EXERCISE BRIEF:
Could you copy word for word the lines from the very start down to the one containing "at that location.", both included, leaving out the pictures?

STORED DATA:

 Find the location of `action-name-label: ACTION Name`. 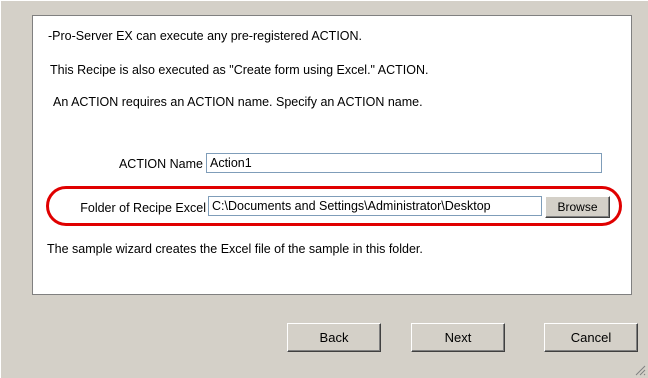

action-name-label: ACTION Name is located at coordinates (160, 164).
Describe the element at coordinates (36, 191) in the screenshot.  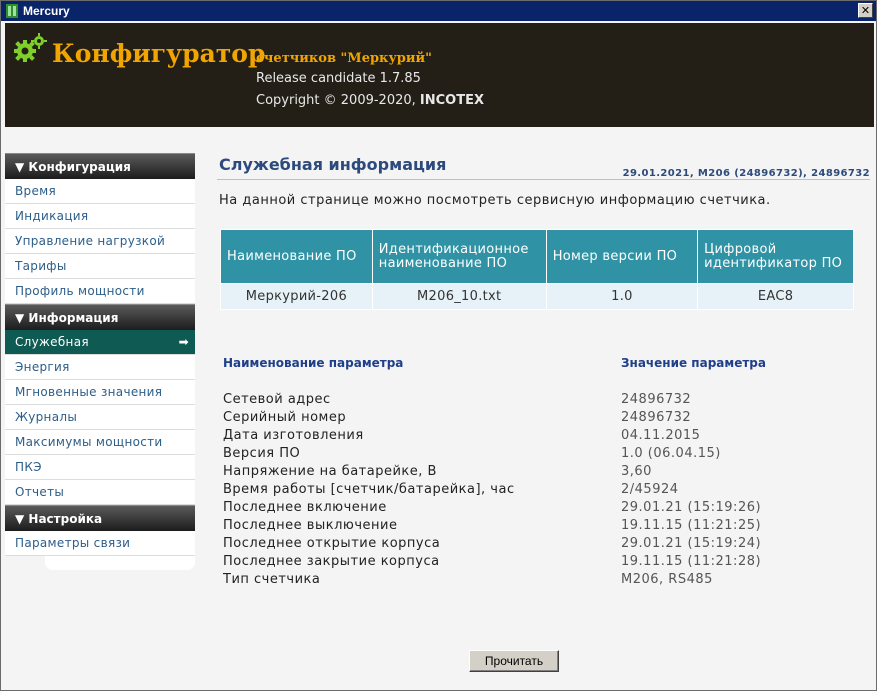
I see `sidebar-item-label: Время` at that location.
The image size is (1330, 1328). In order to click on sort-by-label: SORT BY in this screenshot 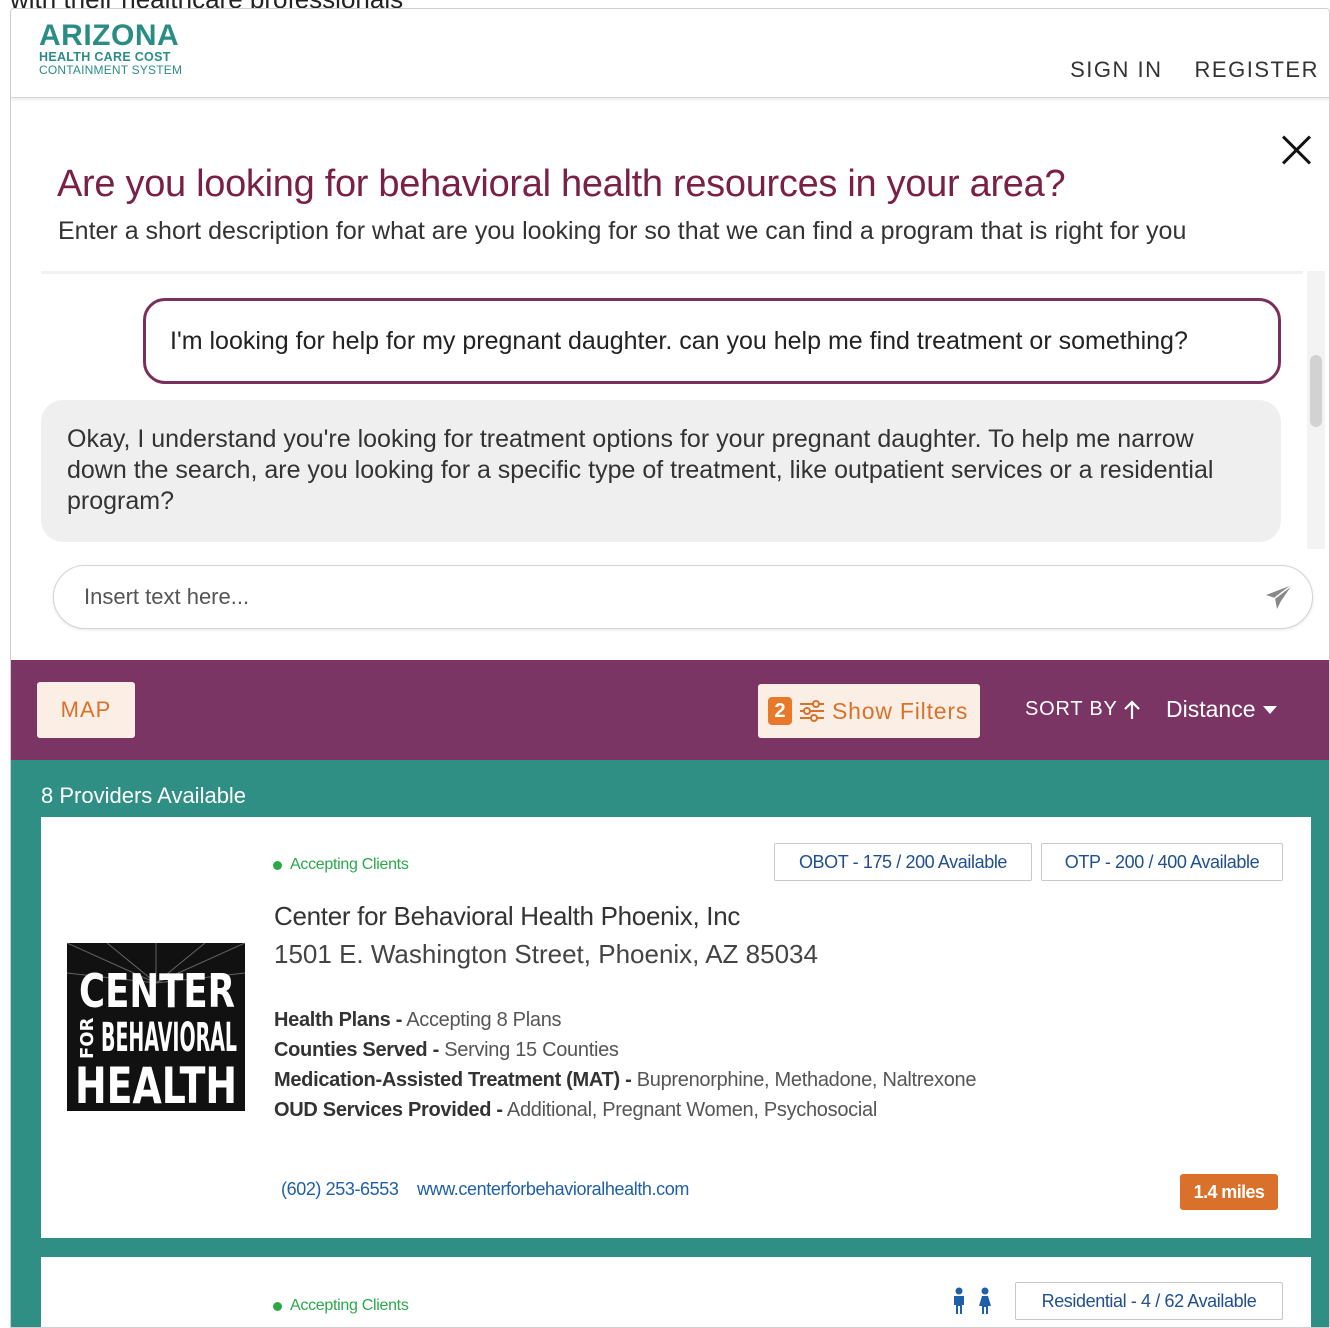, I will do `click(1072, 709)`.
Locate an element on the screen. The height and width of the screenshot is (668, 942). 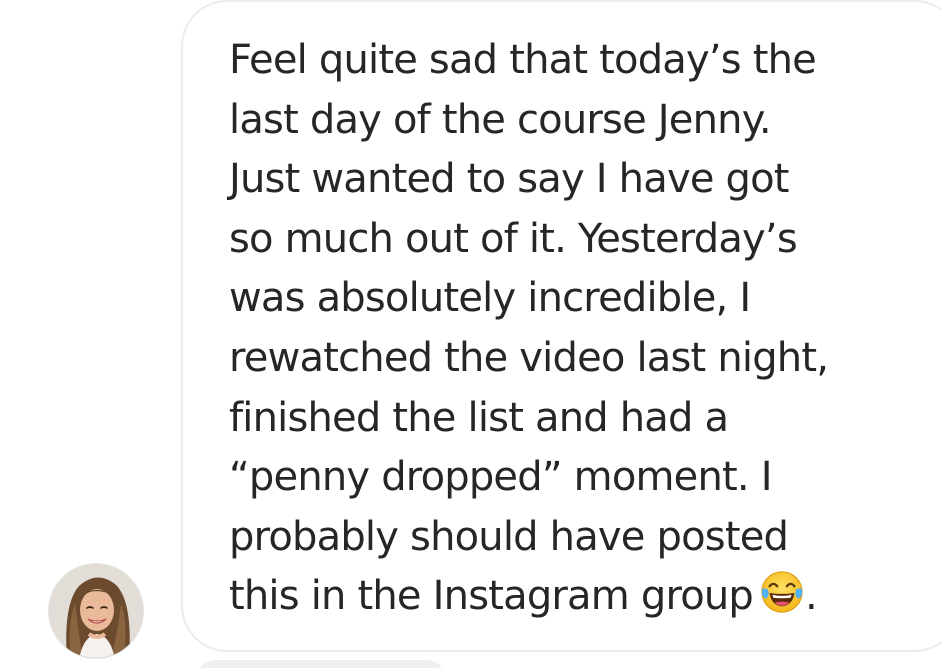
message-line: last day of the course Jenny. is located at coordinates (500, 120).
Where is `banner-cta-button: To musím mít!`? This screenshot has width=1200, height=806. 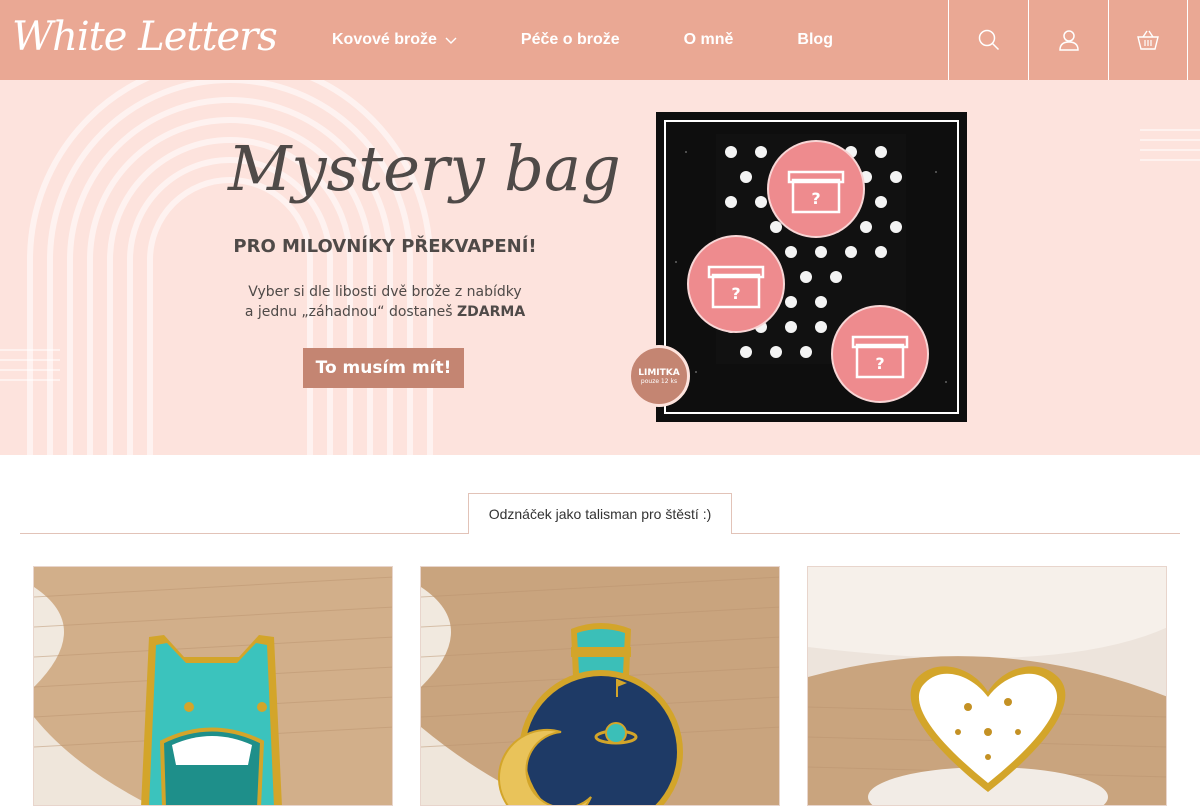
banner-cta-button: To musím mít! is located at coordinates (384, 368).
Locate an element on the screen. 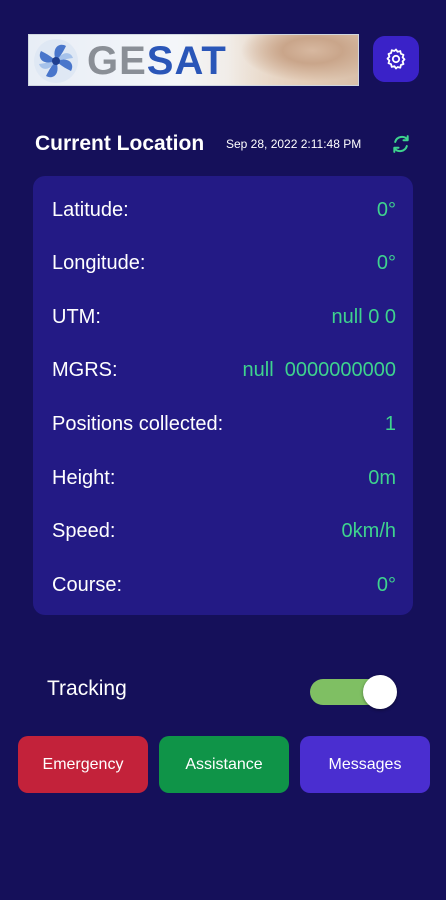  current-location-title: Current Location is located at coordinates (120, 144).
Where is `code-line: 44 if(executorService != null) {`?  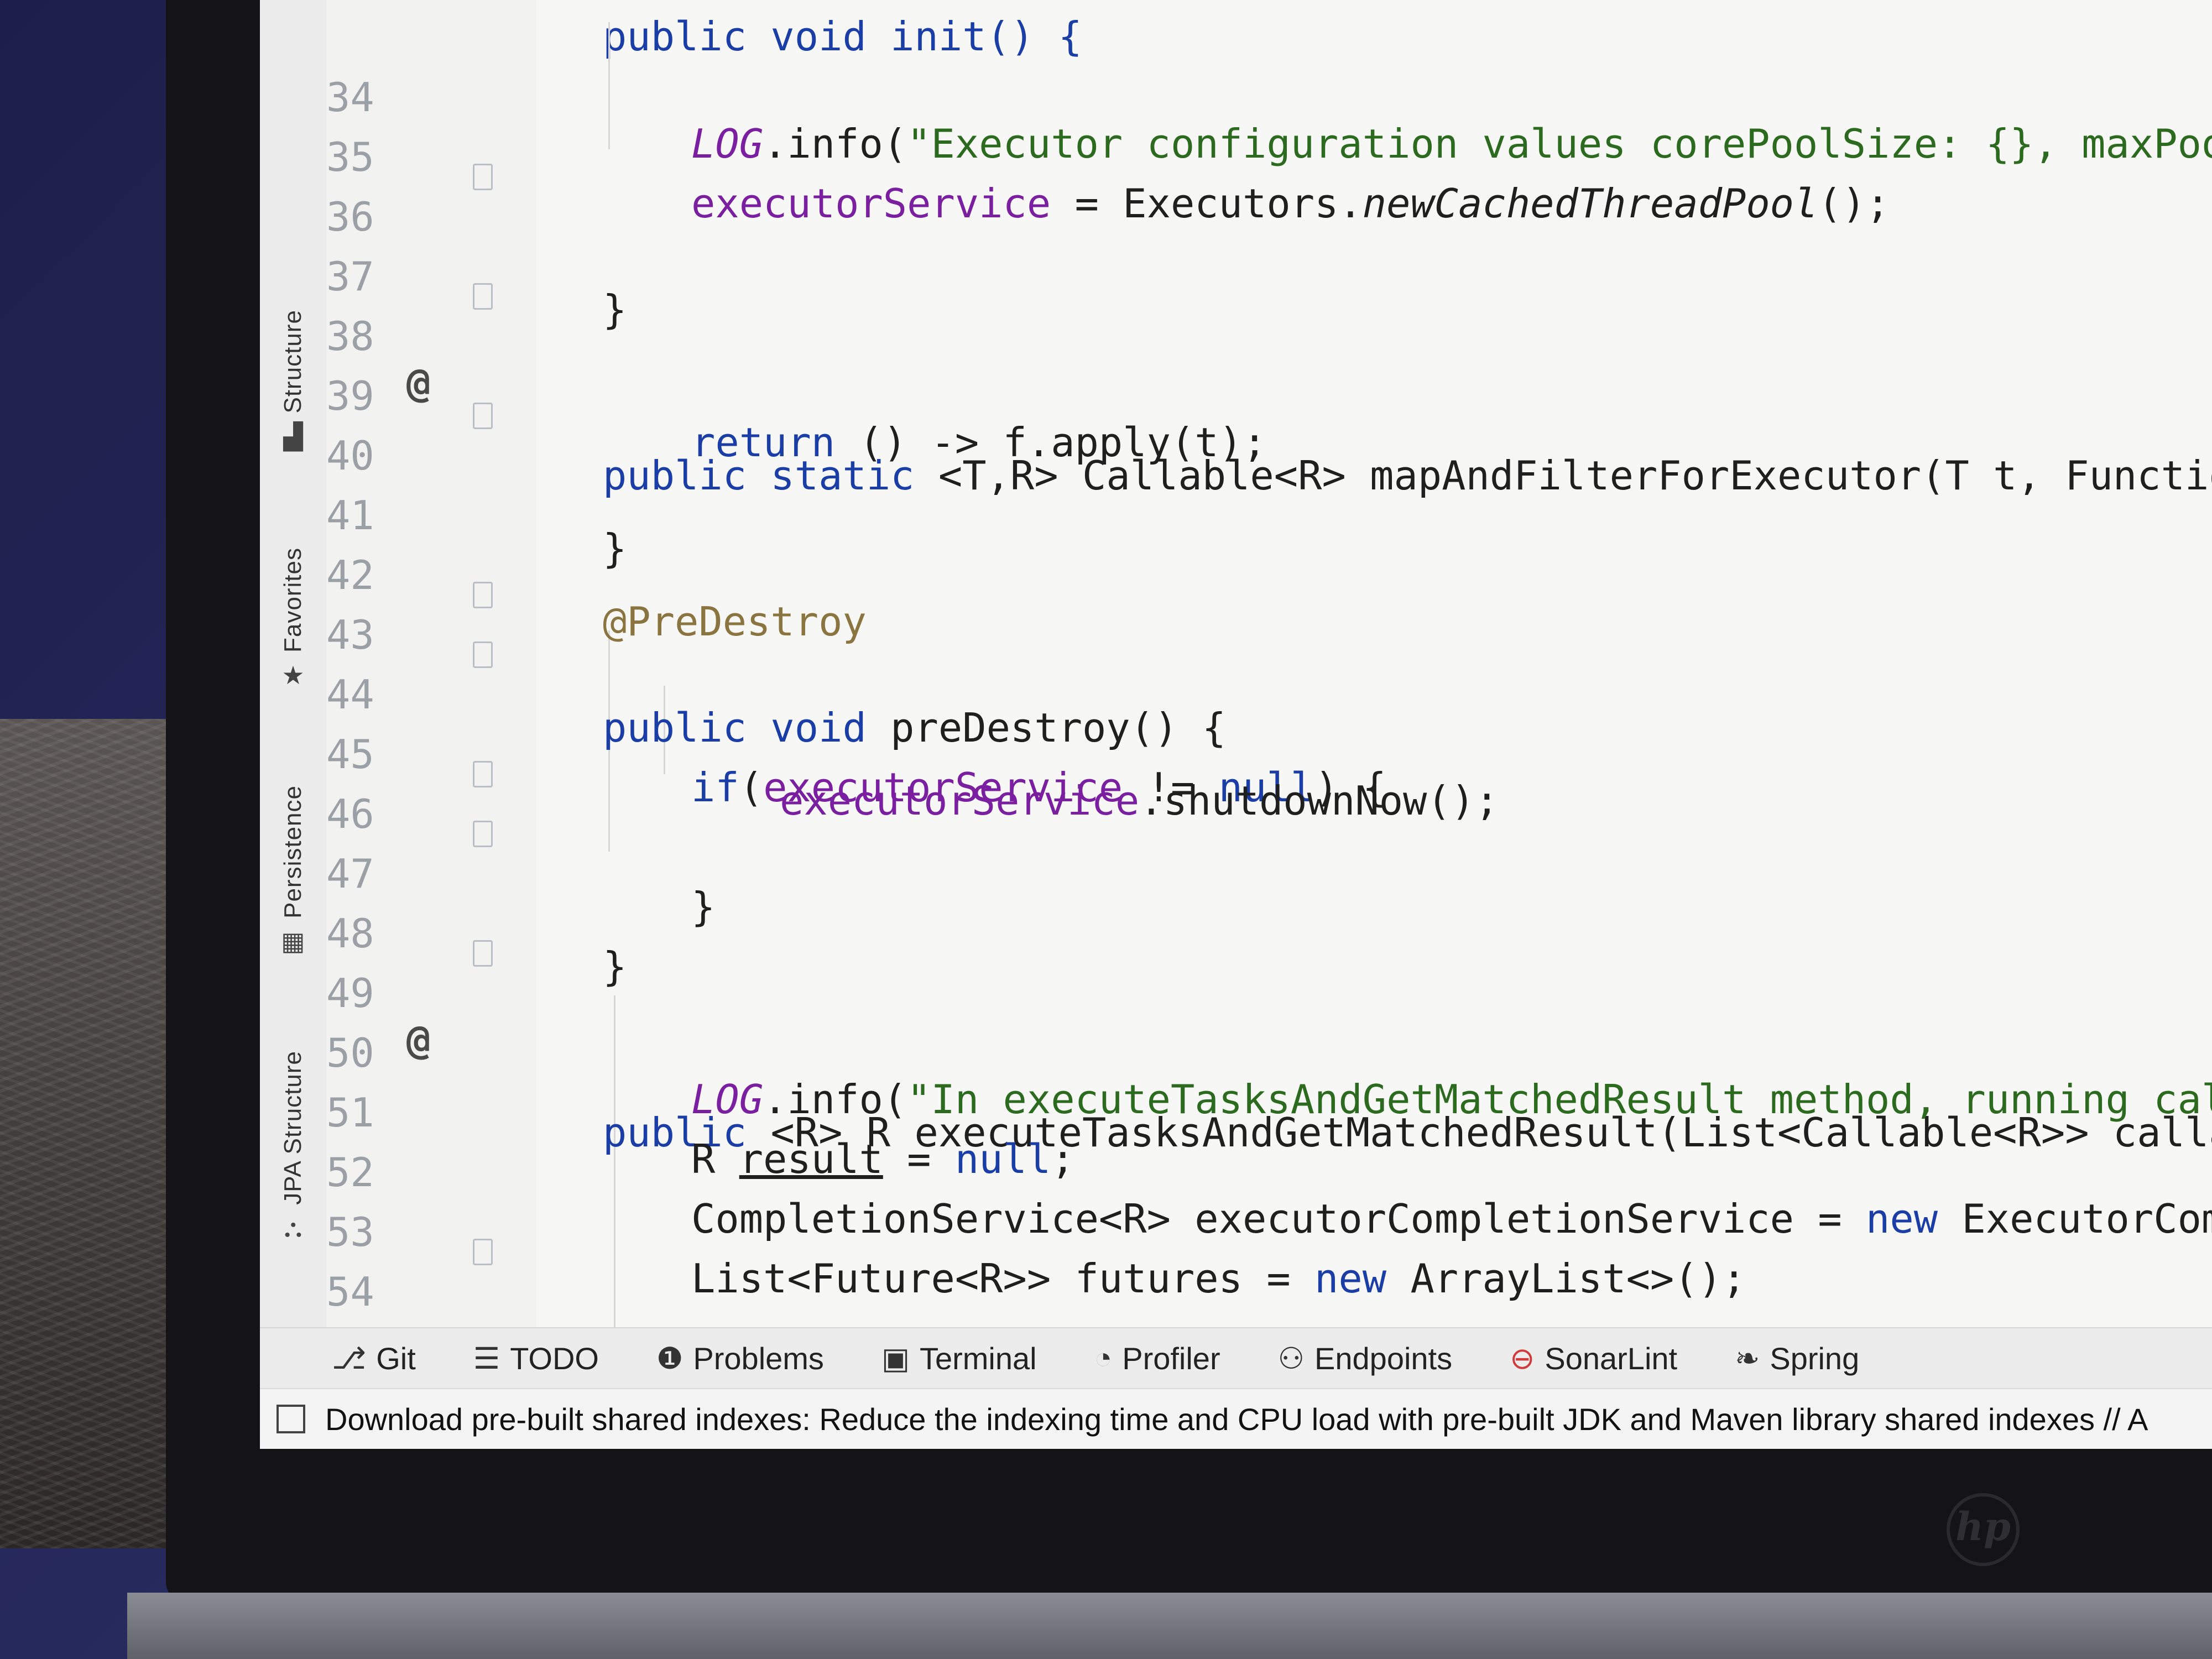
code-line: 44 if(executorService != null) { is located at coordinates (1236, 718).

PROBLEM SOLUTION:
 Find the location of `action-name-label: ACTION Name`. 

action-name-label: ACTION Name is located at coordinates (160, 164).
Describe the element at coordinates (36, 191) in the screenshot.  
I see `sidebar-item-label: Время` at that location.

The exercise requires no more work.